→ PROBLEM REQUIREMENTS:
Arrange the records between the line holding "Find the location" and the line holding "promotions-row: I am interested in other promotions from… is", inclusive, as a Markdown table with the columns Row and Line, leaving out blank lines.

Collected data entries

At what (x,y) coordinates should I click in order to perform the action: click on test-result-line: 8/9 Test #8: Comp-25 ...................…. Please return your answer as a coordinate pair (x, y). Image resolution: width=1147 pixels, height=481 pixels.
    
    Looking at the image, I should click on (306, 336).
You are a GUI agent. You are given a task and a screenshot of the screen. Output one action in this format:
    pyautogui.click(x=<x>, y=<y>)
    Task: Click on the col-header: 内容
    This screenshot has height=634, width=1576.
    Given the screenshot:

==

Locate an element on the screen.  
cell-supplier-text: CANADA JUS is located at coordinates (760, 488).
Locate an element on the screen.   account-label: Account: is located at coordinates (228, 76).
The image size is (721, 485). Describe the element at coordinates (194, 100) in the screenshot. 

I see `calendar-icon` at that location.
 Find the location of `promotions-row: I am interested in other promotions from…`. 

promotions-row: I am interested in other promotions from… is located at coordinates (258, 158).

→ YOUR RESPONSE:
| Row | Line |
|---|---|
| 1 |  Find the location of `promotions-row: I am interested in other promotions from…`.  |
| 2 | promotions-row: I am interested in other promotions from… is located at coordinates (258, 158). |